Le 14 janvier dernier marquait les 10 ans de la révolution tunisienne. En effet, c’est le 14 janvier 2011 que, après deux semaines d’immenses manifestations partout dans le pays, le dictateur compradore soumis à l’impérialisme français Ben Ali a fui le pays en direction de l’Arabie Saoudite. Dix ans après, alors que le taux de chômage est supérieur à 16% et proche de 36% chez les jeunes, alors que 1,7 millions de tunisiens vivent sous le seuil de pauvreté, dont 500 000 en situation d’extrême pauvreté, alors que le pays est toujours dominés par l’impérialisme français, d’importantes révoltes ont éclaté depuis le 15 janvier.
Pour empêcher la population de célébrer les 10 ans de la révolution, le gouvernement a ordonné un confinement national de quatre jours, du 13 au 17 janvier, prétendument pour lutter contre l’épidémie de Covid-19. Cette décision, qui intervient dans un contexte très tendu puisque la pandémie est venue aggraver une situation économique déjà très difficile pour des millions de tunisiens, a mis le feu aux poudres et déclenché le 15 janvier des manifestations nocturnes dans les quartiers prolétariens des grandes villes du pays.

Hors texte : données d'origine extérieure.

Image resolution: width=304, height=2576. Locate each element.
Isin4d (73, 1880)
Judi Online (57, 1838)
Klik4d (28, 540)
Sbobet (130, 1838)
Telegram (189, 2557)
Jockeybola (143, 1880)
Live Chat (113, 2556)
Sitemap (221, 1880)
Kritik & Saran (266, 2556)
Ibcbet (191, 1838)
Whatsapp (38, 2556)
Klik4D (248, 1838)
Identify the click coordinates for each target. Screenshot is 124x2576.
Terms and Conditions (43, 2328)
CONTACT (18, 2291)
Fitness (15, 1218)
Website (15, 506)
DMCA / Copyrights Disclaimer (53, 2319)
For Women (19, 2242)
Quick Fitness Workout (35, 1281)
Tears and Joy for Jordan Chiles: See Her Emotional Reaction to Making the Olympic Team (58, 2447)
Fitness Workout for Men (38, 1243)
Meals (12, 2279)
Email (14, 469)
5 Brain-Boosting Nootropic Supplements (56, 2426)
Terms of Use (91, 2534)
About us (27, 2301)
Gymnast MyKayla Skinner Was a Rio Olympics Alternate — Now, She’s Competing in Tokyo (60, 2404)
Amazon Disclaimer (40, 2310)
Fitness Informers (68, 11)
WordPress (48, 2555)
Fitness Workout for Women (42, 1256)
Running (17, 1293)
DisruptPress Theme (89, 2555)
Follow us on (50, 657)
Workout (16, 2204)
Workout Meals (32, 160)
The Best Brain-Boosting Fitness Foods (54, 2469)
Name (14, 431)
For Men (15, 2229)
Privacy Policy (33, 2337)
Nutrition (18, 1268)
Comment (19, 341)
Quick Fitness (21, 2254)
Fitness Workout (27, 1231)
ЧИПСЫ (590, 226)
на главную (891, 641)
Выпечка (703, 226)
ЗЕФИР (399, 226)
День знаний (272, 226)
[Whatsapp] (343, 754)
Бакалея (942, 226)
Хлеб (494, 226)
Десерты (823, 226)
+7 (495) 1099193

Depuis les premières manifestations nocturnes le 15 janvier, le mouvement n’a fait que prendre de l’ampleur, si bien que l’État tunisien a décidé de déployer l’armée pour réprimer la contestation dont les revendications sont simples : un emploi, un salaire, des services publics et de la dignité. L’État compradore tunisien, bureaucratique, corrompu et soumis à l’impérialisme français est incapable de satisfaire les revendications du peuple et joue donc la carte de la répression. Ainsi, dans la nuit du dimanche 17 au lundi 18 janvier, ce sont plus de 600 tunisiens qui ont été arrêtés pour leur participation aux manifestations.

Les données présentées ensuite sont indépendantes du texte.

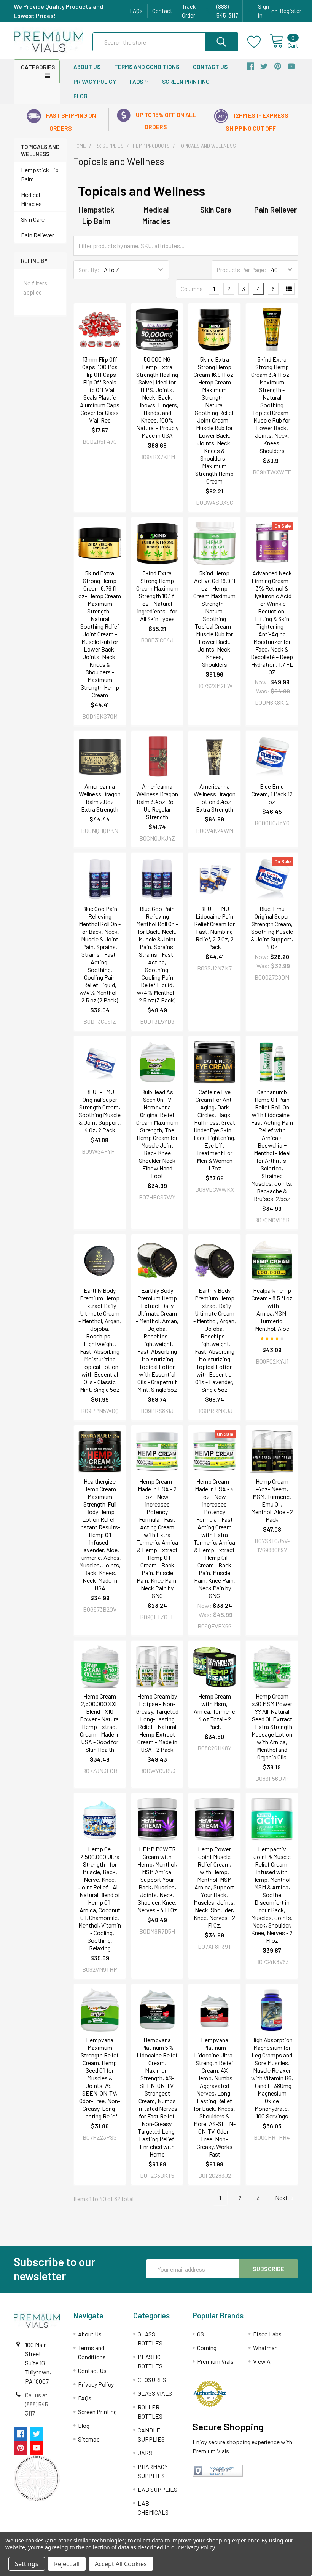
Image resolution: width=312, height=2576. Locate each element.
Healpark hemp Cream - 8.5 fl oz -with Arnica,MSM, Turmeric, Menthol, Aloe (272, 1309)
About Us (86, 66)
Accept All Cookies (121, 2564)
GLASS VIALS (155, 2393)
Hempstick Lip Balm (40, 174)
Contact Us (210, 66)
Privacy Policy (94, 81)
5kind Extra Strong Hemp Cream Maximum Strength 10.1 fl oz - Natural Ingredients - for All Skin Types (157, 595)
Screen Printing (186, 81)
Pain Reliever (37, 235)
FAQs (136, 10)
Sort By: (88, 269)
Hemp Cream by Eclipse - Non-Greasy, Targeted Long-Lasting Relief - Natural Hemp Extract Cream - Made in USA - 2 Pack (157, 1722)
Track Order (189, 11)
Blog (80, 96)
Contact (162, 10)
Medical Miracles (31, 199)
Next (282, 2197)
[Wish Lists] (258, 41)
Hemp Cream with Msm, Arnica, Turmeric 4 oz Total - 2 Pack (214, 1711)
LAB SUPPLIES (157, 2489)
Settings (26, 2564)
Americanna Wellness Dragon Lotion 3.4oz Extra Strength (215, 798)
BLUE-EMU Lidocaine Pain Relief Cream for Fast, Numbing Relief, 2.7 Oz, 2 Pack (214, 927)
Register (290, 10)
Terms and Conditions (146, 66)
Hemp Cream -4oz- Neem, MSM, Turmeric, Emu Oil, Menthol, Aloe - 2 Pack (272, 1500)
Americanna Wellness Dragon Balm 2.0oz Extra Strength (100, 798)
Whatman (265, 2347)
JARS (145, 2452)
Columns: (193, 288)
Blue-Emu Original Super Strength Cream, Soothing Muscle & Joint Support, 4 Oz (272, 927)
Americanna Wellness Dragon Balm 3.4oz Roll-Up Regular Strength (157, 801)
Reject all (67, 2564)
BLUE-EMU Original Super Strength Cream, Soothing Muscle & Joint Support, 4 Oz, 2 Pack (100, 1111)
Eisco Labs (267, 2333)
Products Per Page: (241, 269)
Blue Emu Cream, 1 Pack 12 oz (272, 794)
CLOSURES (152, 2379)
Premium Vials (215, 2361)
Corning (206, 2347)
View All (263, 2361)
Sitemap (89, 2439)
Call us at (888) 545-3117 (37, 2404)
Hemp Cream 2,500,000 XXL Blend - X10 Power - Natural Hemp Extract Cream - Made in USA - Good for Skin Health (100, 1722)
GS (200, 2333)
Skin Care (33, 219)
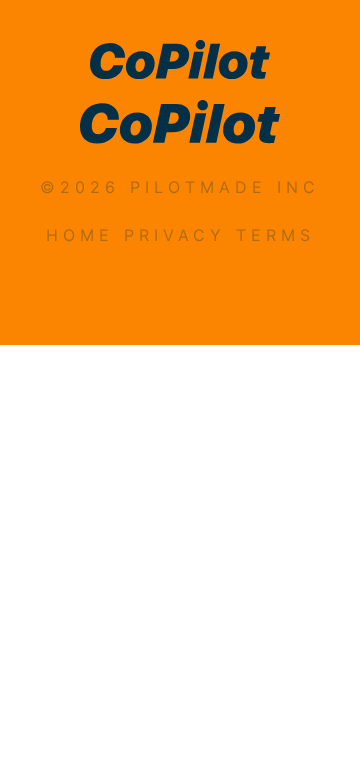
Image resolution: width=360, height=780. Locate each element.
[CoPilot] (180, 62)
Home (80, 235)
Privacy (175, 235)
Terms (275, 235)
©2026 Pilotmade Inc (180, 187)
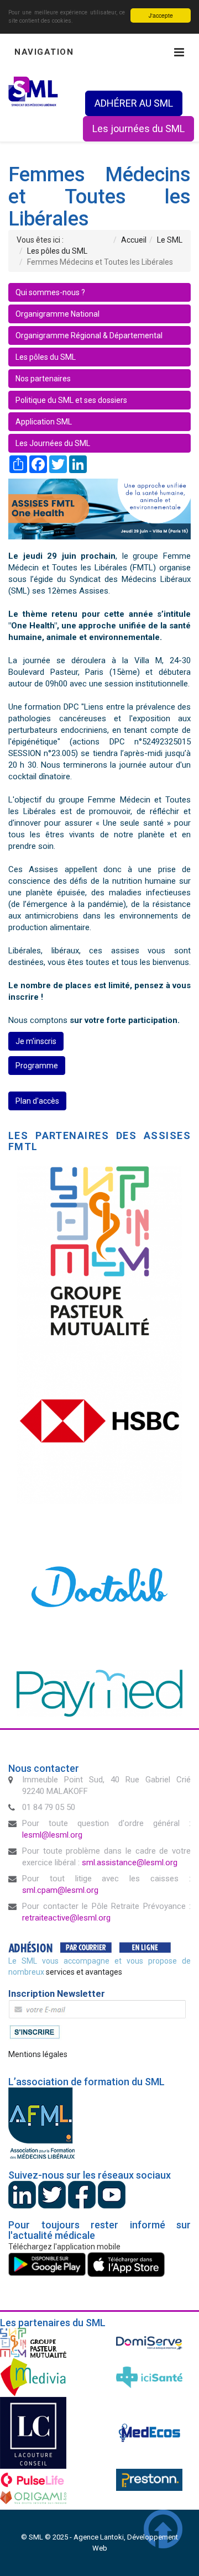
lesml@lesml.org (52, 1835)
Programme (36, 1065)
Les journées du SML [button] (138, 128)
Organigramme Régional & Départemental (89, 335)
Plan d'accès (37, 1100)
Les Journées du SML (52, 443)
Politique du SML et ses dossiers (71, 400)
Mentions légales (37, 2054)
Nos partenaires (43, 378)
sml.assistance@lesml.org (129, 1862)
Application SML (43, 421)
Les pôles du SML (45, 357)
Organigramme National (57, 313)
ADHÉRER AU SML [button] (134, 103)
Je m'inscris (35, 1041)
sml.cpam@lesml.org (60, 1890)
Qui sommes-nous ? (50, 292)
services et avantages (84, 1972)
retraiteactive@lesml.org (66, 1918)
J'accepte (161, 15)
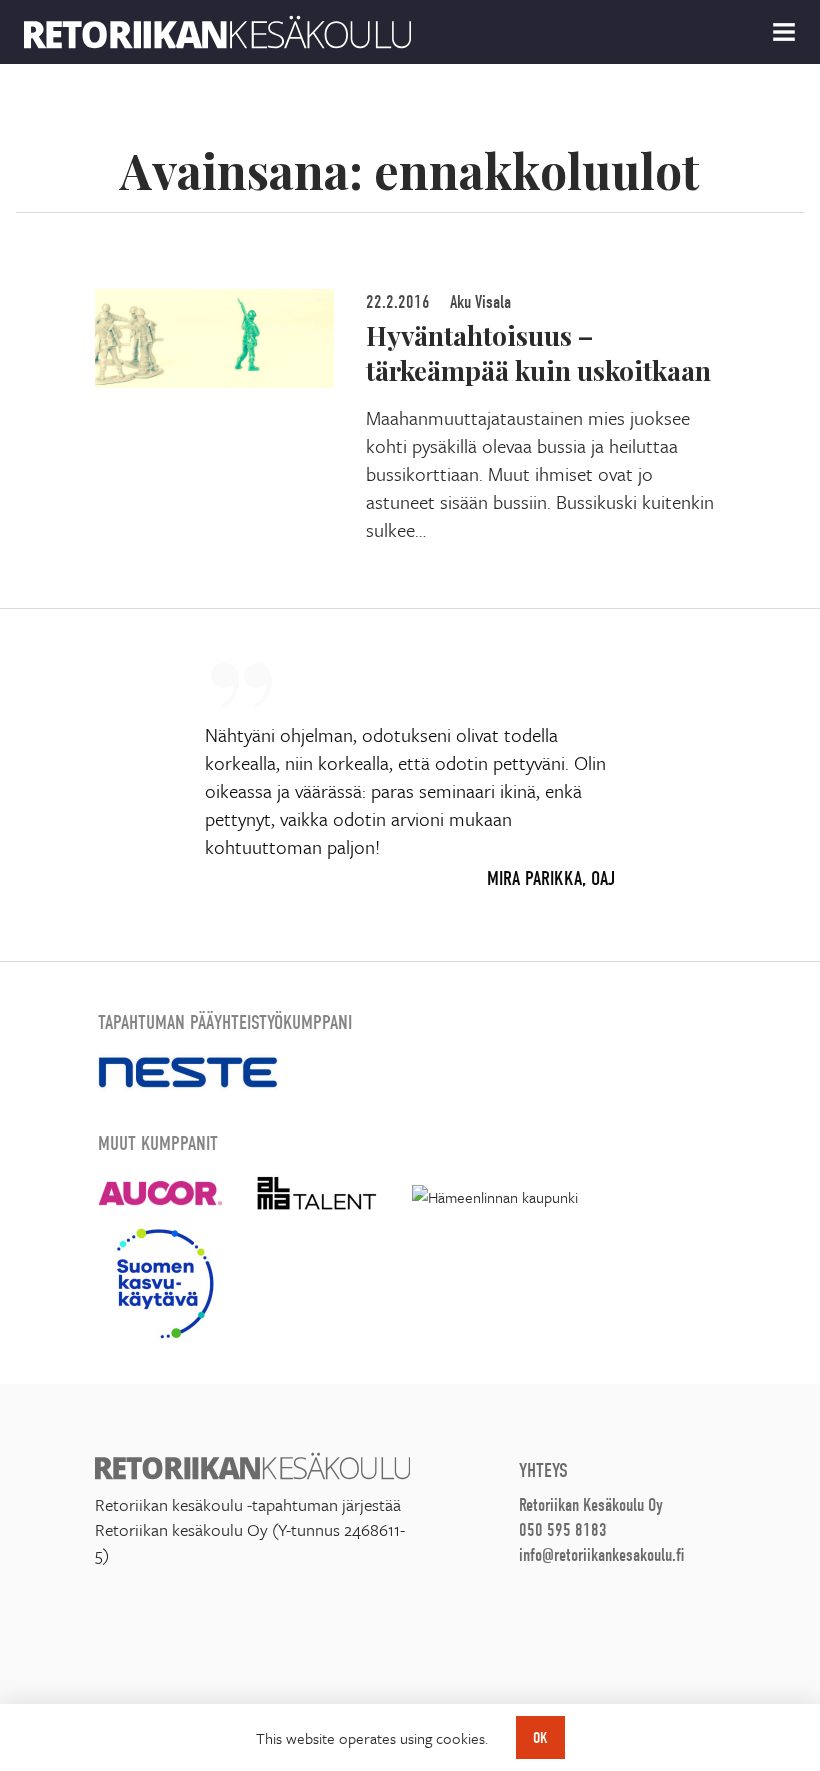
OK (540, 1738)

Cette répression n’a cependant pas entamé la détermination des masses populaires tunisiennes à lutter, et le lundi 18 janvier, des milliers de personnes ont défilé dans le centre ville de Tunis pour revendiquer la libération des manifestants arrêtés. Ces manifestants, pour la plupart âgés de 20 ans voire moins, nous montrent que dix ans après la révolution, rien n’est terminé en Tunisie, et qu’une part importante de la population, en particulier dans la jeunesse prolétarienne, est prête à lutter. À ce propos, c’est sans doute la cité Ettadhamen, en banlieue nord de Tunis, qui est la plus emblématique. Peuplée de 140 000 personnes, cette municipalité construite illégalement dans les années 1970 par des populations issues de migrations intérieures au pays, a un taux de pauvreté de 70% et connaît chaque soir depuis le 15 janvier d’importantes manifestations au cours desquelles des centaines de jeunes affrontent la police avec des feux d’artifice et des cocktails molotovs. Ces jeunes, pour beaucoup issus des groupes de supporters des clubs de football de Tunis, sont habitués aux affrontements avec les forces de répression de l’État, car en Tunisie, les émeutes sont fréquentes dans les quartiers prolétariens, notamment à Ettadhamen. Mais l’intensité des émeutes de ces derniers jours dépasse largement l’intensité des petits affrontements sporadiques qui se jouent souvent dans le pays. De plus, depuis le 15 janvier, c’est bien tout le pays qui est en proie à un mouvement de révolte, et non uniquement la capitale Tunis. Ainsi, à Kasserine, Gafsa, Sousse, Siliana, Sfax ou encore Monastir, des manifestations ont également eu lieu.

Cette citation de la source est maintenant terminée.